HOLLANDA MKODELİNİ ÖRNEK ALABİLİRİZ
3- BU sıralamada tekrar yukarıya tırmanabilmek için Konferans Ligi aslında bir fırsat bizim için. Eğer takımlarımız yüzde yüz konsantrasyonla katılır, eksiksiz kadrolarla mücadele ederlerse pekalâ bizim üst seviyelere gelebileceğimiz bir kupa. Bu sene Avrupa’da en fazla puan toplayan ikinci ülkenin Hollanda olduğunu biliyor muydunuz? Hollanda, Konferans Ligi’ndeki 4 takımının başarılı performansıyla 18,8 puan topladı ve yedinci basamağa tırmandı. Biz de Hollanda modelini örnek alabiliriz rahatlıkla.
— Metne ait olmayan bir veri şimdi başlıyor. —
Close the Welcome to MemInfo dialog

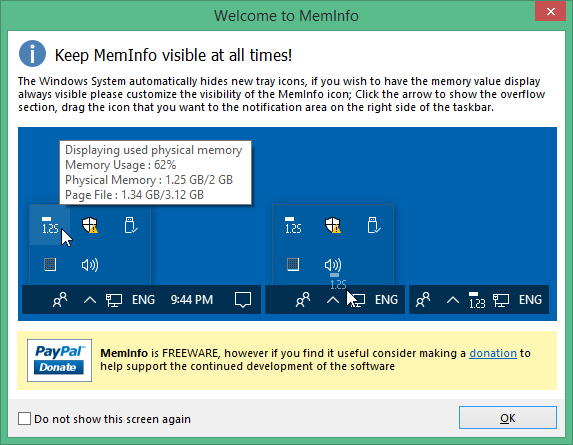click(x=550, y=11)
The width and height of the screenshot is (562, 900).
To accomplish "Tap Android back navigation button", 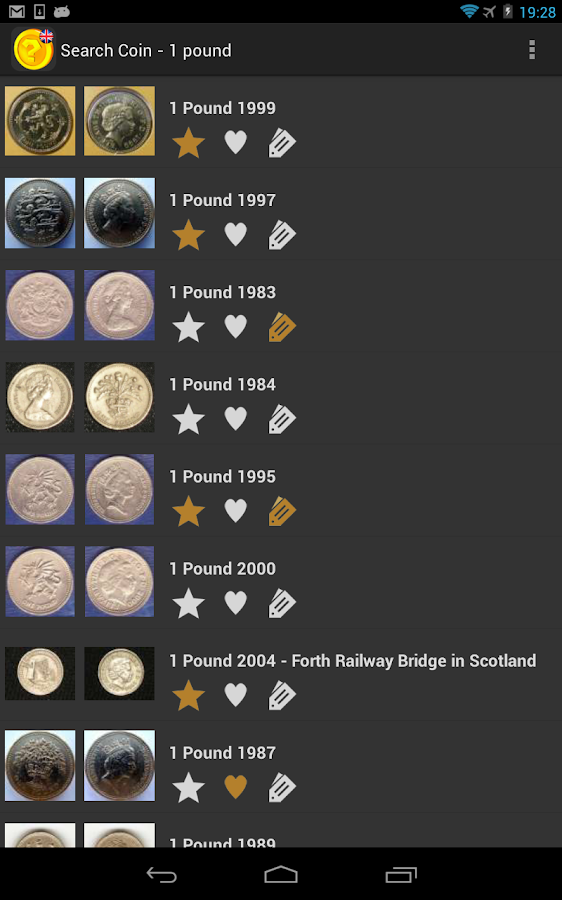I will pos(161,875).
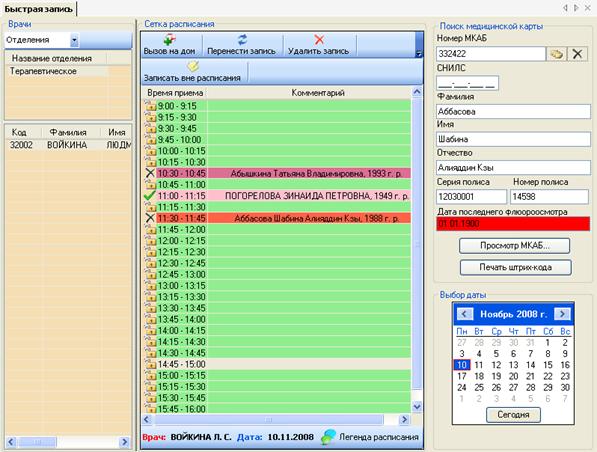
Task: Click the Фамилия input field with Аббасова
Action: coord(513,112)
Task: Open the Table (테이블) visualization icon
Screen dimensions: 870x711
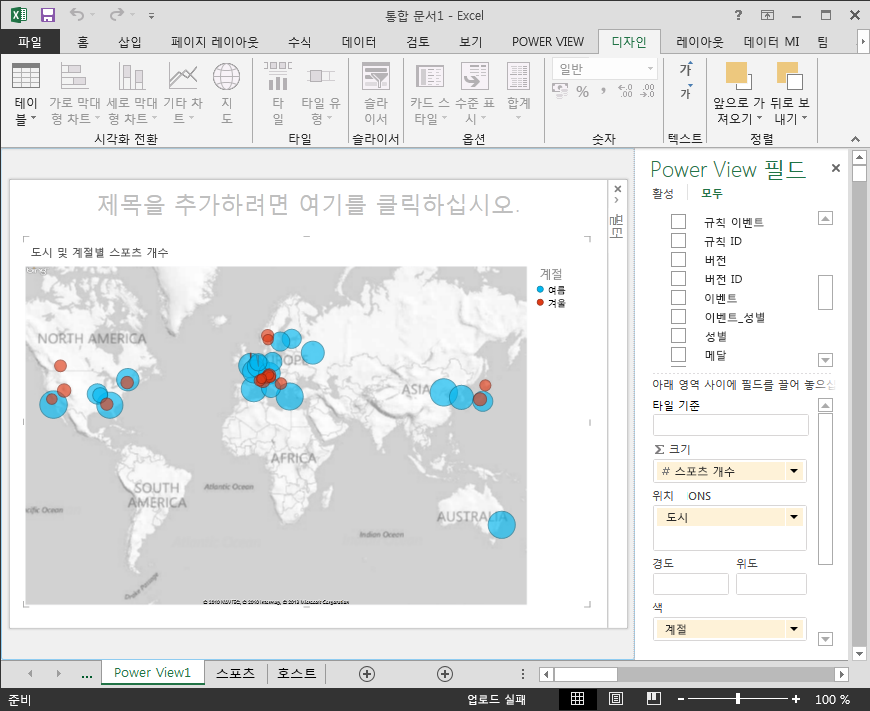Action: [x=26, y=77]
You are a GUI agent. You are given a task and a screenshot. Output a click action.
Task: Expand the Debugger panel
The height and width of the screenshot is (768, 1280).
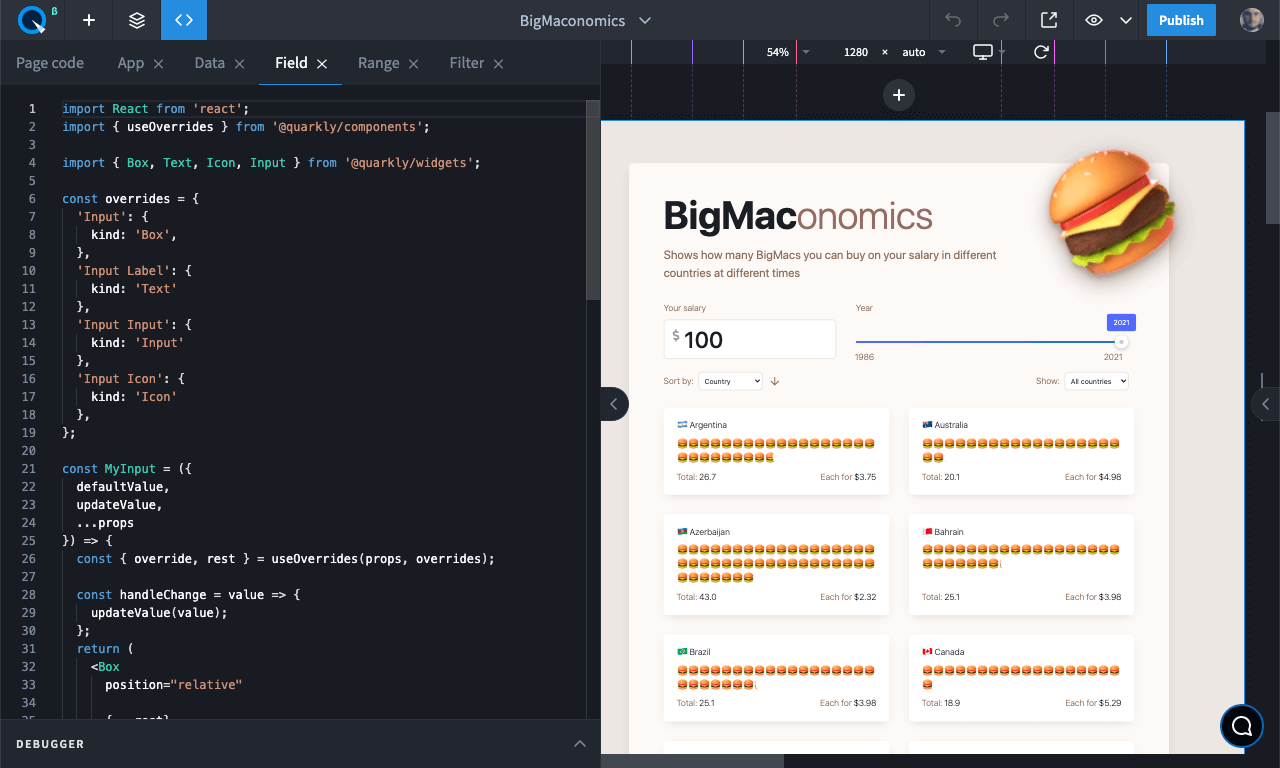coord(579,744)
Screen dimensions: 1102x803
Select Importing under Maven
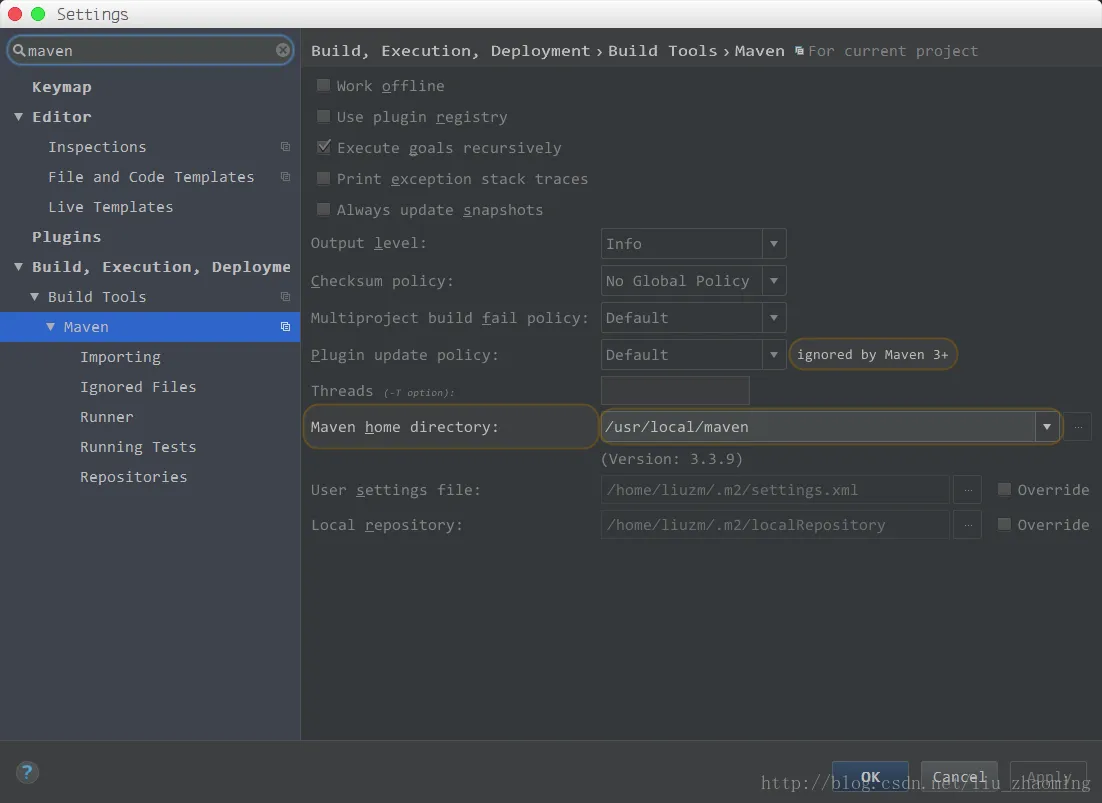120,357
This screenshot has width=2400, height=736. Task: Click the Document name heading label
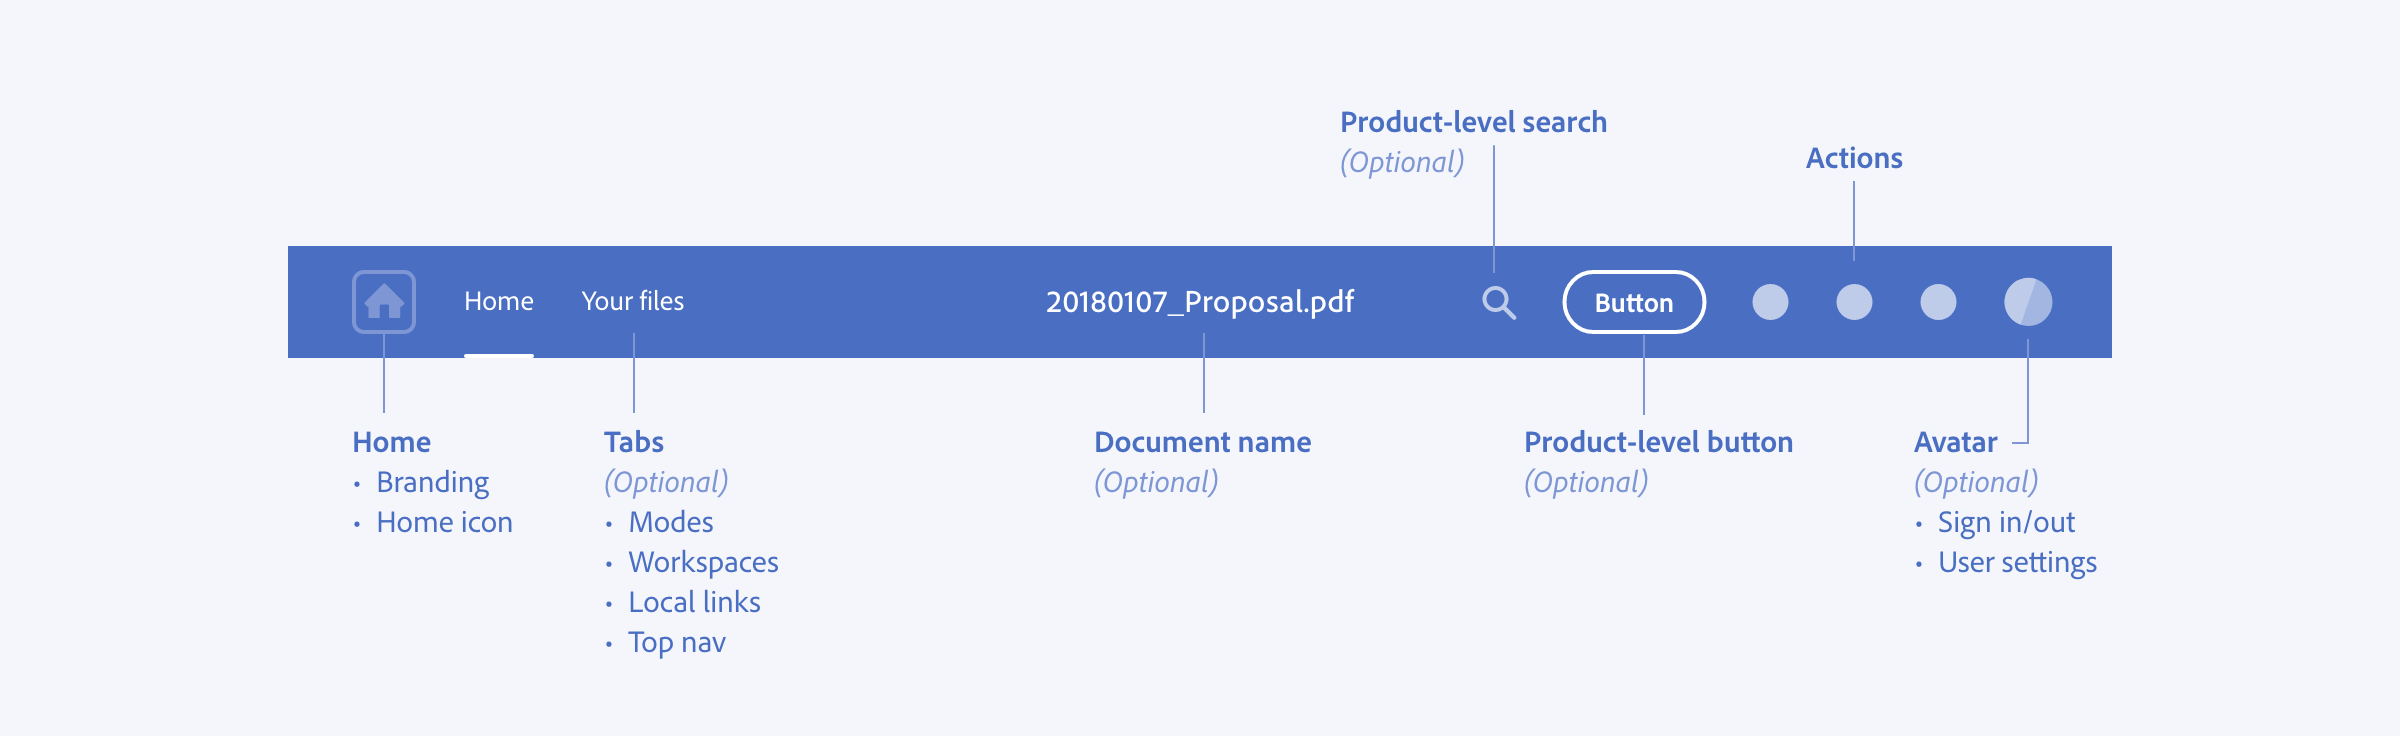(1202, 442)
Zira Şampiyonlar Ligi’nde bir galibiyetin değeriyle, Konferans Ligi’nde bir galibiyetin değeri aynı: İki puan...
AVRUPA'DAKİ HER MAÇA AS KADRO
4- TFF’nin bu noktada alması gereken iki önlem var. Birincisi, Avrupa’daki tüm temsilcilerimizin maçlarına as kadrolarla çıkmalarını sağlamak. As kadroyla sahaya çıkmayanlarla ceza vermek. Bu nasıl olur demeyin, Premier Lig statüsünde böyle bir madde var ve 10 yıl önce bu ihlali yapıp ceza almış bir kulüp var.
BERABERLİKLERİN PARASI DÜŞÜRÜLSÜN
5- HalEn Süper Lig yayın havuzundan bir galibiyete 3,2, bir beraberliğeyse 1,6 milyon TL ödeniyor. Yani bir beraberliğin ederi, bir galibiyetin yarısı kadar. Oysa hemen hemen tüm yerel ve global turnuvalarda beraberliğin karşılığı, galibiyetin üçte biri... Öyleyse biz neden bir beraberliğe galibiyetin yarısı kadar para ödüyoruz ki?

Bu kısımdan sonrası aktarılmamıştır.